The APC UPS controller AP9617 requires an additional DHCP Option 43 set to “APC” to indicate that the DHCP specifically knows it’s talking to an infrastructure device; it’ll refuse all DHCP not bearing this string. This avoids misconfigurations but can be a pain to realize and configure. MacOSX uses opensource code for its daemons but really prefers this XML-ish “plist” config (I’m not a fan of this nearly-XML because although it leverages the concise “yes, this is markup” and escaped content, it is positional (change the order of the sibling “key” and “value” and it’s all screwed up), and it cannot be addressed/read in XPath notation. Even locating the proper plist config file can be non-trivial.

The shortcut:

  1. insert “<key>dhcp_option_43</key><data>AQQxQVBD</data>” into /private/etc/bootpd.plist and
  2. sudo /bin/launchctl load -w /System/Library/LaunchDaemons/bootps.plist to activate

The detail:

In Standard ISC Bind config, (Keith Perry @sciatl.com)
# The following class identifier is used by the APC UPS: "APC"

class "APCUPS" {
match if substring (option vendor-class-identifier, 0, 3) = "APC";
}

# The following line populates the lease file with
# the Vendor Class Identifier that the client sends.
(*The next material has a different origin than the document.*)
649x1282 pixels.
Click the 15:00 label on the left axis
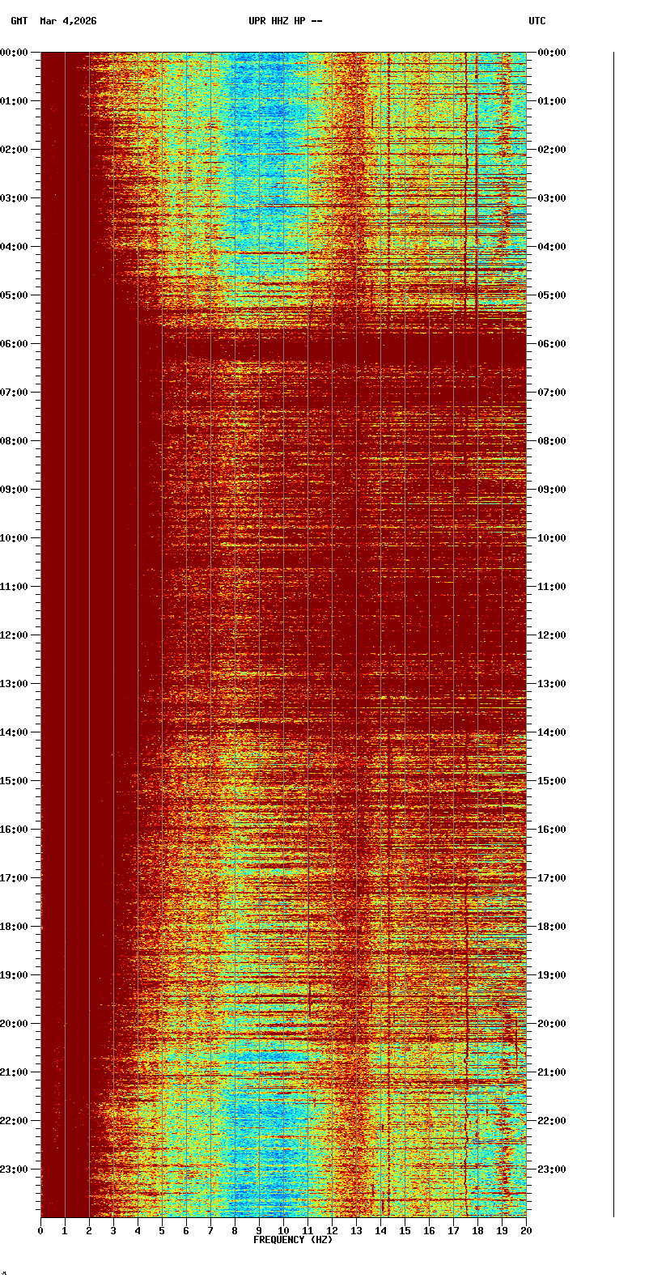(x=15, y=781)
set vendor-string = option vendor-class-identifier;
# APC Network
subnet 10.1.0.0 netmask 255.255.192.0 {
pool {
deny dynamic bootp clients;
option routers 10.1.63.254;
option broadcast-address 10.1.63.255;
option subnet-mask 255.255.192.0;
range 10.1.0.201 10.1.63.250;
authoritative;
filename "APC.bin";
next-server 10.1.0.1;
option vendor-encapsulated-options "APC";
allow members of "APCUPS";
ping-check TRUE;
}
}

On MacOSX, /etc/bootpd.plist is the key component, read by a daemon started using sudo /bin/launchctl load -w /System/Library/LaunchDaemons/bootps.plist (http://www.jacquesf.com/2011/04/mac-os-x-dhcp-server/). Tests can be made by making changes and “kill -HUP” (sighupping) the daemon, but it seems the underlying stack has already reserved a redirection for UDP/67 so running a bootpd or dhcpd outside of the launchctl won’t bind to the port (already in use).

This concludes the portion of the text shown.